Chapter 35, Problem 29P

(a)

To determine

The angle of refraction at the first surface.

Answer to Problem 29P

The angle of refraction at the first surface is $41.5°$.

Explanation of Solution

Figure-(1)

Write the expression of Snell`s Law.

    $\begin{array}{l}{n}_{\text{air}}\cdot \sin {\theta }_1=n_2\sin {\theta }_2\\ {\theta }_2={\sin }^{-1}\left(\frac{n_{\text{air}}\cdot \sin {\theta }_1}{n_2}\right)\end{array}$                                                                                               (I)

Here, $n_{\text{air}}$ is the refractive index of air, $n_2$ is the refractive index of fused quartz, ${\theta }_1$ is the angle of incidence and ${\theta }_2$  is the angle of refraction at the first surface.

Conclusion:

Substitute $1.00$ for $n_{\text{air}}$ and $1.458$ for $n_2$ in equation (I) to calculate ${\theta }_2$.

    $\begin{array}{c}{\theta }_2={\sin }^{-1}\left(\frac{(1.00)\sin 75.0°}{1.458}\right)\\ =41.5°\end{array}$

Therefore, the angle of refraction at the first surface is $41.5°$.

(b)

To determine

The angle of incidence at the second surface.

Answer to Problem 29P

The angle of incidence at the second surface is $18.5°$.

Explanation of Solution

From the figure-(1)

    $\alpha +{\theta }_2=90°$                                                                                                             (II)

    $\beta +{\theta }_3=90°$                                                                                                             (III)

Here ${\theta }_3$ is the angle of incidence at the second surface and ${\theta }_2$ is the angle of refraction at the first surface.

Add equation (III) and (IV).

    $\alpha +\beta +{\theta }_2+{\theta }_3=180°$                                                                                           (IV)

From the figure in $\Delta \text{ABC}$,

    $\begin{array}{c}\alpha +\beta +60°=180°\\ \alpha +\beta =120°\end{array}$                                                                                                 (V)

Conclusion:

Substitute equation (V) in equation (IV)

    ${\theta }_2+{\theta }_3=60.0°$                                                                                                      (VI)

Substitute $41.5°$ for ${\theta }_2$ in equation (VI) to calculate ${\theta }_3$.

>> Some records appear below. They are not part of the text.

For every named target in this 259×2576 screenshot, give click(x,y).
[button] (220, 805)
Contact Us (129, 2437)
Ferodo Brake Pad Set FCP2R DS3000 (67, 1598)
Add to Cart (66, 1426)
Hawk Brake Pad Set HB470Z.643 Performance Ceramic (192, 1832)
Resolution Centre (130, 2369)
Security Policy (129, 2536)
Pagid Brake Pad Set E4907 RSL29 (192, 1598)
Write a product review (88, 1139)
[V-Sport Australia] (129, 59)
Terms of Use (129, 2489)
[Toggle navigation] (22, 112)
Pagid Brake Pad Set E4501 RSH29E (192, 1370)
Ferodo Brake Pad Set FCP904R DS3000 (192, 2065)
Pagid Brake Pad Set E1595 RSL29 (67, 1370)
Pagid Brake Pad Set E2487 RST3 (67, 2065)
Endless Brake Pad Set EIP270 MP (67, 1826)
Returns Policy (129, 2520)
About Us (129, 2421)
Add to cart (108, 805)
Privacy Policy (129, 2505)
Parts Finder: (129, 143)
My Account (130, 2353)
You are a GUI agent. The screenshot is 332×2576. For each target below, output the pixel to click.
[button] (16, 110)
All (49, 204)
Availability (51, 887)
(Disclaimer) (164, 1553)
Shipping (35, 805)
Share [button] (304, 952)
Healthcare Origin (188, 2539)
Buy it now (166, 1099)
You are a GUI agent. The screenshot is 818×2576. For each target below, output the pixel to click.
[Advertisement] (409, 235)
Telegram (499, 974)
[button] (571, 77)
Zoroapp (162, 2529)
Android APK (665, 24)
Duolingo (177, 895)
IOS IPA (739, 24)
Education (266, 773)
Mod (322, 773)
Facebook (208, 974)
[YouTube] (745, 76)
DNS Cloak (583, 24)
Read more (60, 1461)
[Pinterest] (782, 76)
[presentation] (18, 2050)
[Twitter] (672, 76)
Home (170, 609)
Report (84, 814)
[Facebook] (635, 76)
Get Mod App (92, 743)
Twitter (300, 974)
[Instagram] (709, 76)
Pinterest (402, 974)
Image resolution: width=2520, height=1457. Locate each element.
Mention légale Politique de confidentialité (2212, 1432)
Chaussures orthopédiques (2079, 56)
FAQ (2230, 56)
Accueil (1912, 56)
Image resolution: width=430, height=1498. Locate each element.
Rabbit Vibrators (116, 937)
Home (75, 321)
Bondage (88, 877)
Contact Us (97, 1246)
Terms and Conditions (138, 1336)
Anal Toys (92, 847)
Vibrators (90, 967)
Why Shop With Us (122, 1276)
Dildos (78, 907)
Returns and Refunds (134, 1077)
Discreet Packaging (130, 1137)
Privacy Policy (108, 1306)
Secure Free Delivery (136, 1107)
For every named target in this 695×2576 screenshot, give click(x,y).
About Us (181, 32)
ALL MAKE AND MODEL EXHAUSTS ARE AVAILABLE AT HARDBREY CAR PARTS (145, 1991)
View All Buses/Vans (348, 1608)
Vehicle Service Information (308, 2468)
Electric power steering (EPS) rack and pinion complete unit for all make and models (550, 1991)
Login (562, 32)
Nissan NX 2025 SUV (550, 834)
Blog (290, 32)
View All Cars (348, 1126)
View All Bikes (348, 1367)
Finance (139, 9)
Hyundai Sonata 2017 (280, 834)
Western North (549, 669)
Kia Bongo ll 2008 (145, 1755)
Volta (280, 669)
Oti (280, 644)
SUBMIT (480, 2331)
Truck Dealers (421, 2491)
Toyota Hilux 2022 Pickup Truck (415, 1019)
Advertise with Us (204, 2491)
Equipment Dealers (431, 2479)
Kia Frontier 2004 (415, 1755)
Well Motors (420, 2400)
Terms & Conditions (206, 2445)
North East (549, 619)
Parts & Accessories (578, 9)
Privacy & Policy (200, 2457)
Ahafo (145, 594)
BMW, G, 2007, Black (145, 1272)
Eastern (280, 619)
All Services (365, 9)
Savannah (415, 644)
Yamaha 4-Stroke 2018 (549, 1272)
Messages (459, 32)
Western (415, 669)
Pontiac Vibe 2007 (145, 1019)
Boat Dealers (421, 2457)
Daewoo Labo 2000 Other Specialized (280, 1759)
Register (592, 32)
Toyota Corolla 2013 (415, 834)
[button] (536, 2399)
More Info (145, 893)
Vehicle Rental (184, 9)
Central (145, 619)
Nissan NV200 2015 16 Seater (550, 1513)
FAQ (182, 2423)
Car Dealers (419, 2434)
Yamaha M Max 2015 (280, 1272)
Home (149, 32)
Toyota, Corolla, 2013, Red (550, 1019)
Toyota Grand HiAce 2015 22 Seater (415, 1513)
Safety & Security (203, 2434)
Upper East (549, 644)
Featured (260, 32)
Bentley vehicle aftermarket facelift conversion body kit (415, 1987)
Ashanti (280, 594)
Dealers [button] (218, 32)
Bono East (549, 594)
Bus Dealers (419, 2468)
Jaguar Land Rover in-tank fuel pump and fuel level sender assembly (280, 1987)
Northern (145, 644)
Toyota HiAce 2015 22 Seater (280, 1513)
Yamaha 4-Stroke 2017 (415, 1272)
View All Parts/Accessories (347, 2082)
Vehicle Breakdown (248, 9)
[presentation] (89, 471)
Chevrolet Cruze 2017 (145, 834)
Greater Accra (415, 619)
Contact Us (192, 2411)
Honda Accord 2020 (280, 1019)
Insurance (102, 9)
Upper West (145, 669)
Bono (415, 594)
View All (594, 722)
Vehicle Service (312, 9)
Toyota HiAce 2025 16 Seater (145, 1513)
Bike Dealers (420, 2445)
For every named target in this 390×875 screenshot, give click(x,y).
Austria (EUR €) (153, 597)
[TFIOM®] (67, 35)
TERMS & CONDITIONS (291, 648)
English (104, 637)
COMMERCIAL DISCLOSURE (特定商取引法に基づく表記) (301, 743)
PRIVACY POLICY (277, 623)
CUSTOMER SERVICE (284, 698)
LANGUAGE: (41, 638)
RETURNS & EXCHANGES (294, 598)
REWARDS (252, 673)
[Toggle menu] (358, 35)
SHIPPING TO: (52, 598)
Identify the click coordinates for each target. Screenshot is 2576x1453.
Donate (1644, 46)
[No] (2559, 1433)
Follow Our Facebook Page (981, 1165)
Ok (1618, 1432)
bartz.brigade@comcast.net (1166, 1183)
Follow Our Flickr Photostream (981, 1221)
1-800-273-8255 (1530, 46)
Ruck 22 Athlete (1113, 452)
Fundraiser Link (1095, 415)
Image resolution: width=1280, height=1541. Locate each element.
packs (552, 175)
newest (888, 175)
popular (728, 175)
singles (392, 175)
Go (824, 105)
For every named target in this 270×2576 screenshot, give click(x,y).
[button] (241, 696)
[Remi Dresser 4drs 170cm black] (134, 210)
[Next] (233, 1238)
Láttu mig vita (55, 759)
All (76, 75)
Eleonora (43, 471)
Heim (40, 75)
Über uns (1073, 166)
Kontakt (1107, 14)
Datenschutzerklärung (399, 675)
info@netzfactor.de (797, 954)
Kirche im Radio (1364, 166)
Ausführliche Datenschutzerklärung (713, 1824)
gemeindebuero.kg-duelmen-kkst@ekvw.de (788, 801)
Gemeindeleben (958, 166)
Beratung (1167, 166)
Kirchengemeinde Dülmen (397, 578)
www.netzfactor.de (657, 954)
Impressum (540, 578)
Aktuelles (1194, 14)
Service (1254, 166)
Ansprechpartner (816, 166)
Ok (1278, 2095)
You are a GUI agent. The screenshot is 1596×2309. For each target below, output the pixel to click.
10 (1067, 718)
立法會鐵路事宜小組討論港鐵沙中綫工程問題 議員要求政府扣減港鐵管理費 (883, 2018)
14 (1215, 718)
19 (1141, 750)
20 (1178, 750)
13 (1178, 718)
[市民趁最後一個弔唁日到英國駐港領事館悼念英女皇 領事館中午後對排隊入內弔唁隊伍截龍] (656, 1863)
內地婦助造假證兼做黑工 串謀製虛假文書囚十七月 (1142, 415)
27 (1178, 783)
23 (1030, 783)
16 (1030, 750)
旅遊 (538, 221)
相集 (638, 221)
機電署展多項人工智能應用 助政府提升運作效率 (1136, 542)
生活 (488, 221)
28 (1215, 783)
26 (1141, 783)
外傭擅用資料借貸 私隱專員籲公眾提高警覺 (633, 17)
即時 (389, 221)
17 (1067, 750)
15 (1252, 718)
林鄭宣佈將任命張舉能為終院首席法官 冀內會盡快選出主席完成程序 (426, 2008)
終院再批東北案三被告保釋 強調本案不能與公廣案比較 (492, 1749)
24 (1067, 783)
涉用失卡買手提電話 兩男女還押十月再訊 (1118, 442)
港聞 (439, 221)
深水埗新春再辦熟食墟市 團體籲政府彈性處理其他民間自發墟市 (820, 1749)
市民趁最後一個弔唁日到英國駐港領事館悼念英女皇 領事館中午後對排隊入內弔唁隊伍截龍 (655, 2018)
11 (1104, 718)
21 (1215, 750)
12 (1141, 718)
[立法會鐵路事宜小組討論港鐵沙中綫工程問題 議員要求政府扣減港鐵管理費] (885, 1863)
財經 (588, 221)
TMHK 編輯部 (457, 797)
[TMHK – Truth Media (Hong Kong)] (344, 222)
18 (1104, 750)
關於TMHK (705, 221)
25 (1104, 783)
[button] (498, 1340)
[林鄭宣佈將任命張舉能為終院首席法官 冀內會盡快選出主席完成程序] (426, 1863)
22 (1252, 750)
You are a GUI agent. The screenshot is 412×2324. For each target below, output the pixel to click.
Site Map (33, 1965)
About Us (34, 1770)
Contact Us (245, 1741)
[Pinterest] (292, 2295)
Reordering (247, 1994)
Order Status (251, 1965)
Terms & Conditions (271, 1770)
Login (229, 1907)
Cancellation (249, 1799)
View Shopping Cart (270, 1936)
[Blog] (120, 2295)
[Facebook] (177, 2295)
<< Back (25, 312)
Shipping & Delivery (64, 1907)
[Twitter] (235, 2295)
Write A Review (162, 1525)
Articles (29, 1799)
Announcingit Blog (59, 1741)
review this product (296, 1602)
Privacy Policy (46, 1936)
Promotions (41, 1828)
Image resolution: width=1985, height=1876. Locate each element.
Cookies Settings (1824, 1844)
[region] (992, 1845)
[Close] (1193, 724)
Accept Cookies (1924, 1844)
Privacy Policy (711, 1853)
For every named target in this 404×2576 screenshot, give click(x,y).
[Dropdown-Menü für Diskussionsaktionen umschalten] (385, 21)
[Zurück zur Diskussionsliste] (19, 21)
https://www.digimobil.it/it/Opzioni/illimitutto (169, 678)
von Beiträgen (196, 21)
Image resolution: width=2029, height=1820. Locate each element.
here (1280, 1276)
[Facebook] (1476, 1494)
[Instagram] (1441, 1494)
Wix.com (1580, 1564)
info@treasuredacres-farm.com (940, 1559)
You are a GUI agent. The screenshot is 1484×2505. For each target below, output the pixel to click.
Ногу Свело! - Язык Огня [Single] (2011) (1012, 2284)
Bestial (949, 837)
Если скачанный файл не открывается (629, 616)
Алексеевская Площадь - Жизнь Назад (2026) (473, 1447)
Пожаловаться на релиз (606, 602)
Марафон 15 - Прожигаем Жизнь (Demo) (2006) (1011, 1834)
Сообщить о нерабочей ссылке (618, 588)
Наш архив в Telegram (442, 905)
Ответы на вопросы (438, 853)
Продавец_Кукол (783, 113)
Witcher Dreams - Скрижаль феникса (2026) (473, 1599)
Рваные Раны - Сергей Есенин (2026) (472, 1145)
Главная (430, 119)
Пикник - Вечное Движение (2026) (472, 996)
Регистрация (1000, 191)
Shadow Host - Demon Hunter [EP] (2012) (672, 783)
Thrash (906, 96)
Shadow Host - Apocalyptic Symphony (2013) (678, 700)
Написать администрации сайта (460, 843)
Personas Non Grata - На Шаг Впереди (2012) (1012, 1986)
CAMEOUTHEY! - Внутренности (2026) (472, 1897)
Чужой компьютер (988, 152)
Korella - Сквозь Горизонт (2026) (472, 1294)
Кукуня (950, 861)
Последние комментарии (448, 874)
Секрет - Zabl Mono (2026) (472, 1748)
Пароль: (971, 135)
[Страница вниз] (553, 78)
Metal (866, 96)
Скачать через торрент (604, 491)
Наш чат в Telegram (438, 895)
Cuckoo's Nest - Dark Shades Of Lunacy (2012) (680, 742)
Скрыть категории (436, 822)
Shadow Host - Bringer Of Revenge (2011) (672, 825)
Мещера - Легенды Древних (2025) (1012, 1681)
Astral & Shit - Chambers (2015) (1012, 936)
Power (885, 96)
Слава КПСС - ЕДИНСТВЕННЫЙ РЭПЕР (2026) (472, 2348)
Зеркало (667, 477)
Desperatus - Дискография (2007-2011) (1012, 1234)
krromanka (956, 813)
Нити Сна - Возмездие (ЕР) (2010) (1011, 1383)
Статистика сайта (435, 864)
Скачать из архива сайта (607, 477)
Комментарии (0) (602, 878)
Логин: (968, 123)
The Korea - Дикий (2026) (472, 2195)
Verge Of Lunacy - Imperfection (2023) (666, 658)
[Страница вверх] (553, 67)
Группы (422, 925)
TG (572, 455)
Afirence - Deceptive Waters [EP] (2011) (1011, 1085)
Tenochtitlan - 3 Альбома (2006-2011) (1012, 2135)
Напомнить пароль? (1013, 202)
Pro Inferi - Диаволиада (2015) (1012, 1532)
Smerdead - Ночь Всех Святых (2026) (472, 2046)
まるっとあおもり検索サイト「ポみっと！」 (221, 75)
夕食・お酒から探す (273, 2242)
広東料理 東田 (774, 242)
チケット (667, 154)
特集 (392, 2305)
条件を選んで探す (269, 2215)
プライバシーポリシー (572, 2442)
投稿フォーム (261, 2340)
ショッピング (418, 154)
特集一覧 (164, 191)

    $\begin{array}{c}{\theta }_3=60.0°-41.5°\\ =18.5°\end{array}$

Therefore, the angle of incidence at the second surface is $18.5°$.

(c)

To determine

The angle of refraction at the second surface.

Answer to Problem 29P

The angle of refraction at the second surface is $27.5°$.

Explanation of Solution

Write the expression of Snell`s Law.

    $\begin{array}{c}{n}_2\cdot \sin {\theta }_3=n_{\text{air}}\sin {\theta }_4\\ {\theta }_4={\sin }^{-1}\left(\frac{n_2\cdot \sin {\theta }_3}{n_{\text{air}}}\right)\end{array}$                                                                               (VII)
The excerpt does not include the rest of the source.